2. Replace the thought with one that reduces the feeling of uncertainty. Replacement thoughts aren't necessarily based on logic because how our brains interpret the "logic" can vary. Effective replacement thoughts are typically based around data, evidence or personal experience. As an example, you might feel uncomfortable because of the uncertainty of whether you'll get offered a job you've interviewed for. In step one, you identify the thought creating the emotion: "I'm not sure I gave the "right' answers to the interview questions." A replacement thought might be "I gave the answers based on my professional experience, and if they weren't the "right' ones, that job isn't likely the one for me." Sometimes it takes several tries before finding the replacement thought that is effective.
3. Create "certainties" and "action steps" regarding the situation. In the scenario we are using, a certainty might be that you gave your all in the interview. Another might be that you haven't heard back because the hiring committee said the decision would be made within the next several weeks. These certainties create the known boundaries around the situation, balancing or replacing the uncertainties. With that, action steps provide you with a feeling of functional control. Writing a thank you note or email to the hiring committee. Applying to other jobs. Creating a plan for how to handle the situation if you don't hear back by the end of the month: get the name of the contact person, jot down his or her phone number and email address and decide on what date to make contact.
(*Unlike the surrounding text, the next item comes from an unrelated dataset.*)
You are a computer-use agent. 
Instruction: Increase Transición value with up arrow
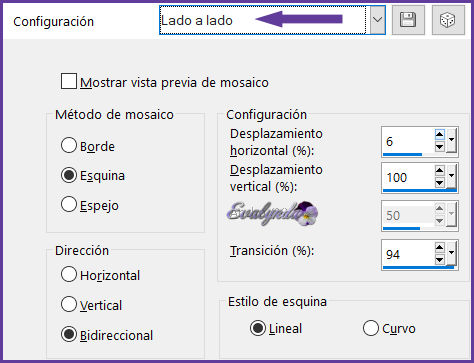pos(440,247)
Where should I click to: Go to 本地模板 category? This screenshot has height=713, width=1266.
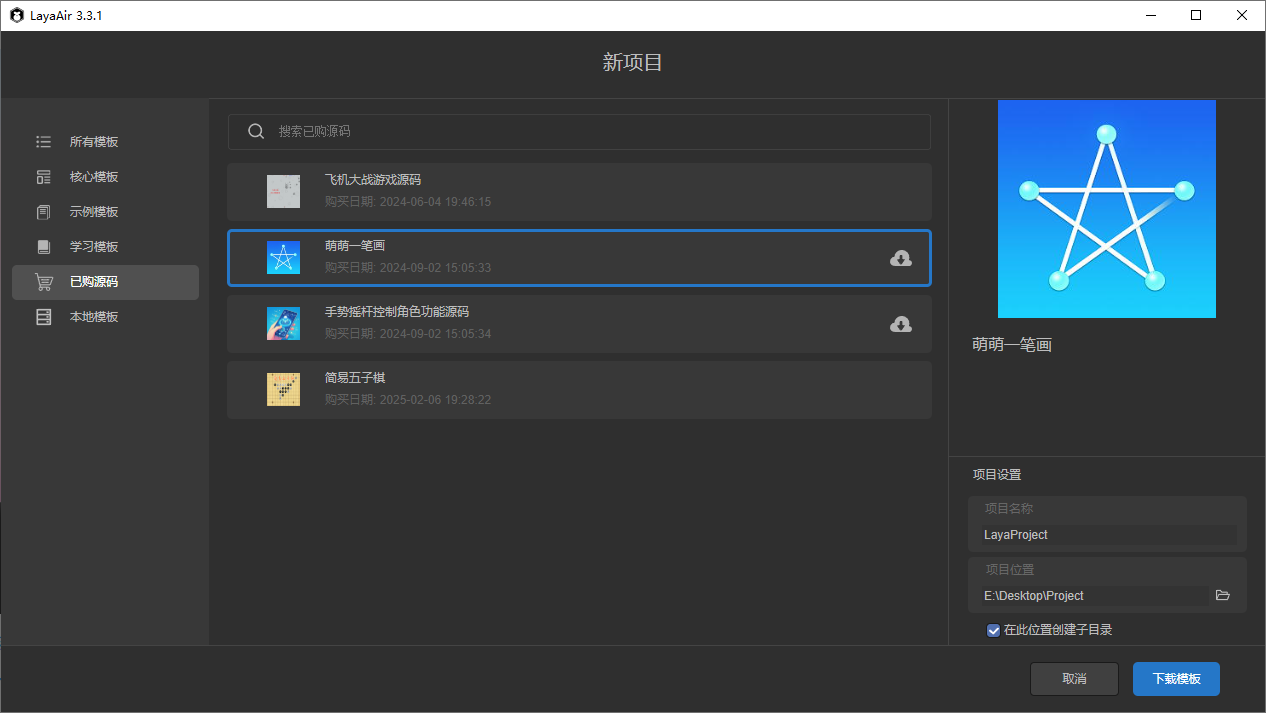coord(94,317)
Related: 11 Ways Emotionally Intelligent People Overcome Uncertainty
What are the benefits of uncertainty for you?
Once you apply and use strategies to manage your uncertainty, you can begin to optimize uncertainty towards your goals. Yes — uncertainty can be an effective tool towards success! First, uncertainty provides the space for you to look for different opportunities, new options and overlooked solutions. Second, when you don't know how a situation is going to turn out, you don't get locked in to one, specific, end result. Finally, we then get to explore, consider, analyze and identify these other results. This might produce a better path than the one you were originally following.
Related: Why Employee Uncertainty Should Be a Main Focus for Leaders
Ultimately, it isn't determining the end result or the one solution that is the goal in regards to uncertainty. The goal when faced with uncertainty is learning to be okay with the uncertainty. It is applying the strategies so the uncertainty allows for possibilities, not limitations, and your "what ifs" capture the new opportunities that might occur. It's also adopting the idea that while you might not know the exact result, you will have strategies or plans to address the result, whatever it may be. In this way, uncertainty becomes a superpower rather than your nemesis.